• _WHAT YOU WILL DO_
Locate each of the rows below that contains the word "return", matching case exactly, and copy those rows in full.

• _INPUT_
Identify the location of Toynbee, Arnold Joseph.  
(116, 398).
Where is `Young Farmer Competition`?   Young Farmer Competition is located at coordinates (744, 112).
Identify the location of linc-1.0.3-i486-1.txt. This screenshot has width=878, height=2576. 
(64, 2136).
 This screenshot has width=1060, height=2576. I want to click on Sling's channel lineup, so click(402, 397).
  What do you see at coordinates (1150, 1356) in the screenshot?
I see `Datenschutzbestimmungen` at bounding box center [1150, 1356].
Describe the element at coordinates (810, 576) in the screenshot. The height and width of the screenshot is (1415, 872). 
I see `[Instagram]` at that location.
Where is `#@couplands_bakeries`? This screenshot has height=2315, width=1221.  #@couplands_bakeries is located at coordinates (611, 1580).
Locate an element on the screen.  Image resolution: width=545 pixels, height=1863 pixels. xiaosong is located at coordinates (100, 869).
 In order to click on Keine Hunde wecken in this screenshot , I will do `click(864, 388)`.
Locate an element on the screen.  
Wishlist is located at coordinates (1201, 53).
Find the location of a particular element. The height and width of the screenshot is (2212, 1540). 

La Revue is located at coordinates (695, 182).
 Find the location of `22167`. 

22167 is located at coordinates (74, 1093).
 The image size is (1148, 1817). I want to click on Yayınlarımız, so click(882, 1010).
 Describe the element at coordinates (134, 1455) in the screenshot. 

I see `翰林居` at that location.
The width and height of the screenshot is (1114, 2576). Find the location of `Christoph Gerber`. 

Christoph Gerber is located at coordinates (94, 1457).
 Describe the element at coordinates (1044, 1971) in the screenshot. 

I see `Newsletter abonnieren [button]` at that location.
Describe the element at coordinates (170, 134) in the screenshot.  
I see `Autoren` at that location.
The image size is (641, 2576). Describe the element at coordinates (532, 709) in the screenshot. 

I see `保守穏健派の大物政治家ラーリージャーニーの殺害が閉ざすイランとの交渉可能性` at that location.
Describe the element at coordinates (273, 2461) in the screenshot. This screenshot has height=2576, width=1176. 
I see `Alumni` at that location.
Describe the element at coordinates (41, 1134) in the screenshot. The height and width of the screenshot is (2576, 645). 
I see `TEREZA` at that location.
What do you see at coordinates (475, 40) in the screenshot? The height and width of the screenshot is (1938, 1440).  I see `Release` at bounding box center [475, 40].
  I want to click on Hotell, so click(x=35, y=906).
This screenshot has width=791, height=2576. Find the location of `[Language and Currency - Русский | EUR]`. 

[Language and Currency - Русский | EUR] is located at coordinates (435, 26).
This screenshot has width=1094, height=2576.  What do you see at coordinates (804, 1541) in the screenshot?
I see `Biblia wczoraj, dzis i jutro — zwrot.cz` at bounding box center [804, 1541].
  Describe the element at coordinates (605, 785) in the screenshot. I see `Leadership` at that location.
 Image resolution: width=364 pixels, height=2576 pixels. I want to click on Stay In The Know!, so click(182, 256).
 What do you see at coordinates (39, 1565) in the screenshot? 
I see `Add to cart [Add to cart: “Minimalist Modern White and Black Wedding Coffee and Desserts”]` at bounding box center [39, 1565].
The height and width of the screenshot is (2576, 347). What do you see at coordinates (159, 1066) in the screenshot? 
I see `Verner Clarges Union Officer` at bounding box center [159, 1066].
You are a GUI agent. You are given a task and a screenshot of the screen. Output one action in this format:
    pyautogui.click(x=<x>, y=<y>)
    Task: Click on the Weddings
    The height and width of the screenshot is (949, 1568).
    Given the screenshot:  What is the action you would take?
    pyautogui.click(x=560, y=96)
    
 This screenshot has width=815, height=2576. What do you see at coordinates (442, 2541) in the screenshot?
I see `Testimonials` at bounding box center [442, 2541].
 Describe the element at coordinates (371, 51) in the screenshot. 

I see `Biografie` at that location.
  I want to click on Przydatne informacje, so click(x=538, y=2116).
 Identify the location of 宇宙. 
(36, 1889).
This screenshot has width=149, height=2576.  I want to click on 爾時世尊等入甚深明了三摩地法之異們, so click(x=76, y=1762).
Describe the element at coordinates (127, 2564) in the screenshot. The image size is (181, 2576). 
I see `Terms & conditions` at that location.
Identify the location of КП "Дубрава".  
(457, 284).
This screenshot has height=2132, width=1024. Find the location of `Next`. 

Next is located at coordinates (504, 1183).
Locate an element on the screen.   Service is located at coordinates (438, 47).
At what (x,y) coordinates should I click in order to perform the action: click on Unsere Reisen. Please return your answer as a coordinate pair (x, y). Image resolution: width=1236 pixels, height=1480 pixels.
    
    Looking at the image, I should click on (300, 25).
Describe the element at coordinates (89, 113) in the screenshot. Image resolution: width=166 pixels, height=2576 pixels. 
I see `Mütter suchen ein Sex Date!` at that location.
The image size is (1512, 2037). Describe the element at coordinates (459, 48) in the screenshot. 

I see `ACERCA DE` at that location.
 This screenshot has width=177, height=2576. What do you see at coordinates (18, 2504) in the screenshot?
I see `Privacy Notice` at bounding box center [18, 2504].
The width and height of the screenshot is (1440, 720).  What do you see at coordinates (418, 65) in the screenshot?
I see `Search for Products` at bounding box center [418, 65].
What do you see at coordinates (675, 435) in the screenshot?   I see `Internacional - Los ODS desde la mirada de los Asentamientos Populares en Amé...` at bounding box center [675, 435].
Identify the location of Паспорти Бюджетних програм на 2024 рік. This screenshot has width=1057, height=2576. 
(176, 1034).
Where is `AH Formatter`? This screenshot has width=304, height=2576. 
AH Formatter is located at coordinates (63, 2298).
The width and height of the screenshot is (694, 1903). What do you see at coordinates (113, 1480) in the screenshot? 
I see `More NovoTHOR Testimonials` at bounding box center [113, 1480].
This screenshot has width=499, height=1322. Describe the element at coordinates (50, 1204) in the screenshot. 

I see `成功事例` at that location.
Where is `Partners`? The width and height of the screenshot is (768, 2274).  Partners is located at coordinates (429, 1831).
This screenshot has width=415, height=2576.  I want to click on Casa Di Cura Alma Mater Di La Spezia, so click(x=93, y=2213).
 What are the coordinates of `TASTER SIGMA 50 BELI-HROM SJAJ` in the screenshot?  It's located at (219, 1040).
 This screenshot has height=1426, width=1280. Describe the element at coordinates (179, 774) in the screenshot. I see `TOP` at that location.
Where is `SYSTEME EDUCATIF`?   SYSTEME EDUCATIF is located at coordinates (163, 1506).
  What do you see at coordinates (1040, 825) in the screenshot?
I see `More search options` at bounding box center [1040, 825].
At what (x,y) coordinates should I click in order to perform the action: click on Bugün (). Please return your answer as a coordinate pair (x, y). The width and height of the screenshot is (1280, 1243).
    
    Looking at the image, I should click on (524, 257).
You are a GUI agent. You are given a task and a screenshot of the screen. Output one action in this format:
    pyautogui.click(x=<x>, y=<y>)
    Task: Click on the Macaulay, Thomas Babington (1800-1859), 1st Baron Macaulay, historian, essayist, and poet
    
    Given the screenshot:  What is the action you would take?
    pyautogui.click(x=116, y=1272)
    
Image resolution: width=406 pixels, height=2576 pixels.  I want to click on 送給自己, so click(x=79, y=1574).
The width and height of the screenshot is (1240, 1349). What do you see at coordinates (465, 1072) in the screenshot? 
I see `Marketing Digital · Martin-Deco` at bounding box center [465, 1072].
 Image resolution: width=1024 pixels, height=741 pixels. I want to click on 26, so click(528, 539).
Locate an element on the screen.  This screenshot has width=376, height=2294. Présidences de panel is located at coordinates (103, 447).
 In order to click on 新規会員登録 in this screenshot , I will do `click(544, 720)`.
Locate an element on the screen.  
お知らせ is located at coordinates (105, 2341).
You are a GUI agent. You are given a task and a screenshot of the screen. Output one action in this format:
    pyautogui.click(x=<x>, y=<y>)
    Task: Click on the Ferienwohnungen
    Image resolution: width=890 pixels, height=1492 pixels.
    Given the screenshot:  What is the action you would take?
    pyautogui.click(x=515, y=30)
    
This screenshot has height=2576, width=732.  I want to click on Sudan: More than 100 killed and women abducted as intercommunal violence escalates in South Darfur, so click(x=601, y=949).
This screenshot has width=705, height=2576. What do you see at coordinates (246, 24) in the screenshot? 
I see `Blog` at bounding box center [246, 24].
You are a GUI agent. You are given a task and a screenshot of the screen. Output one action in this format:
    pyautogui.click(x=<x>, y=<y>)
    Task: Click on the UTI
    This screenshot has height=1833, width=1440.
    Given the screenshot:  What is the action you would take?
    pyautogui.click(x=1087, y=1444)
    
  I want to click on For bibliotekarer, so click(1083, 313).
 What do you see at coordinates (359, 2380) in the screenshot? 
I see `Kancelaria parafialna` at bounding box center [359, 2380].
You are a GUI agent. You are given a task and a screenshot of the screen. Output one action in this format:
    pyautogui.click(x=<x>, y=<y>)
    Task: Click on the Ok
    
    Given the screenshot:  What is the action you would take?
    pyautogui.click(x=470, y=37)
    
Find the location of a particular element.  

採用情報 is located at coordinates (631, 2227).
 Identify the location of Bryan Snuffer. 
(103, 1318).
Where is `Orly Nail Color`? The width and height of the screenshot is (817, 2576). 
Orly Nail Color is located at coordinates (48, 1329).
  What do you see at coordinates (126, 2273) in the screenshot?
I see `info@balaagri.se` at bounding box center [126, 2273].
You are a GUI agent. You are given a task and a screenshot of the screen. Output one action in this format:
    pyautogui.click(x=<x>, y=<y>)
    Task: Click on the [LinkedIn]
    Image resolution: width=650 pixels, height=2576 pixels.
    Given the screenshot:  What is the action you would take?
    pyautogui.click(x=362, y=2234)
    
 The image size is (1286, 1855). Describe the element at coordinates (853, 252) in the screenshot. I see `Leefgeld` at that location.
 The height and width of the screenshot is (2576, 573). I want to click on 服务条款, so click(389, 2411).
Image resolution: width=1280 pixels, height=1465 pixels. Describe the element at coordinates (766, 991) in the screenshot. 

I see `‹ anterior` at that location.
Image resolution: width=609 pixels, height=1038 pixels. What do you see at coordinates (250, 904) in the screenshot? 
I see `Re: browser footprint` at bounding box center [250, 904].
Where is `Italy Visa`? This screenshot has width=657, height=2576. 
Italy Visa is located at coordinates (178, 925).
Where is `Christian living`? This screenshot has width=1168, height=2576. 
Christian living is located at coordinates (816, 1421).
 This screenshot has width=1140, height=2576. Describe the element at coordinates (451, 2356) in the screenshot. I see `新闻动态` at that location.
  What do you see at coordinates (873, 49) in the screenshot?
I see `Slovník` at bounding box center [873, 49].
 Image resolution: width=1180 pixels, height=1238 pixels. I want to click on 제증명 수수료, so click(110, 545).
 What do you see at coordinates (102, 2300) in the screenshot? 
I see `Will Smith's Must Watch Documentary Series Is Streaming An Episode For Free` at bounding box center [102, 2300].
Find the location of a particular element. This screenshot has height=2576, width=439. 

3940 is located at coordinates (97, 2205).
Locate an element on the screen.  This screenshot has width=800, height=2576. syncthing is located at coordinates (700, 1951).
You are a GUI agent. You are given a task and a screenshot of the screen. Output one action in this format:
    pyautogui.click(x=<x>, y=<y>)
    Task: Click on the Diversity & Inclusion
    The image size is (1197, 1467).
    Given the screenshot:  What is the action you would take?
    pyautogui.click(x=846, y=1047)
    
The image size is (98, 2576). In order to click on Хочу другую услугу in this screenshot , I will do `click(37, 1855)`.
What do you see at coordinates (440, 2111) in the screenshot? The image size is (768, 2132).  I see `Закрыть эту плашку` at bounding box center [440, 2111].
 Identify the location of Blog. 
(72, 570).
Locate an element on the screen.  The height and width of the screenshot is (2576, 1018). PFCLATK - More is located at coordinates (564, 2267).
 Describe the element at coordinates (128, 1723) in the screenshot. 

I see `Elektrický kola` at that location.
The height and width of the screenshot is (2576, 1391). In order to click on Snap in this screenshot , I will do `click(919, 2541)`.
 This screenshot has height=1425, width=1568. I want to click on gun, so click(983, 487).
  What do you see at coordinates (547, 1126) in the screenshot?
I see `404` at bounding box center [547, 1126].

• _REPLY TO THE EXERCISE_
At what (x,y) coordinates should I click in order to perform the action: click on Unsere Reisen. Please return your answer as a coordinate pair (x, y). Image resolution: width=1236 pixels, height=1480 pixels.
At what (x,y) coordinates should I click in order to perform the action: click on Bugün (). Please return your answer as a coordinate pair (x, y). The width and height of the screenshot is (1280, 1243).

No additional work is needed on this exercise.